Claudia Silva Salinas
“The most fundamental shift of the human consciousness since Darwin’s natural selection, and the recalibration of humanity worldwide.”
This is how British writer Joan Bakewell described feminism in her contribution to Virago’s Fifty Shades of Feminism, which was launched on Saturday at the Sydney Writers’ Festival. It was the starting point for a serious but entertaining discussion between three great representatives of feminism who all contributed to the book.
For Kate Mosse (who founded the Orange Prize and wrote the bestselling Labyrinth) feminism is about women having the absolute right to choose who they are, without being told what they can or cannot do – and men should feel free to do the same. “For me feminism is also liberating men from roles that they don’t want to do either,” she said.
Academic, author and civil rights campaigner Shami Chakrabarti is a very tiny person, and yet is described by the Britain’s tabloids as the most dangerous woman in England. She agreed with Kate: A man can be a feminist too,” she said. “And it is going to take global action and solidarity on the part of women and men to do anything to shift gender injustice on the scale that is required.”
Another issue that came under discussion was that in some countries women’s rights have been going backwards. There are parts of the world where they have the idea that women should not be allowed to read let alone write. “Even in the UK at the moment there is a move to make it illegal for women to smoke when they are pregnant. The idea that the state is saying that anyone can go up to you and arrest you is saying that women are not their own,” said Kate.
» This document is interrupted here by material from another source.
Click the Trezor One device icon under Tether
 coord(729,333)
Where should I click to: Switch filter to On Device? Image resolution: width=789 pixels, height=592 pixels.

“I don’t think we should be imposing behavior norms on women because everybody else has been trying to do that for a long time,” said Jude Kelly, the British theatre veteran who is the artistic director of London’s Southbank Centre. She said gender discrimination is partly women’s fault – another issue that stood out during the session. “Women often put themselves in a box where this is appropriate or this is not appropriate and when they do that they put other women in the box as well,” she said.
“You can be a feminist and still be part of the debate; we are not monochrome as women or as feminists,” she said. “If you are brave enough to be a feminist in Pakistan, you are brave enough to be a feminist in Sydney.”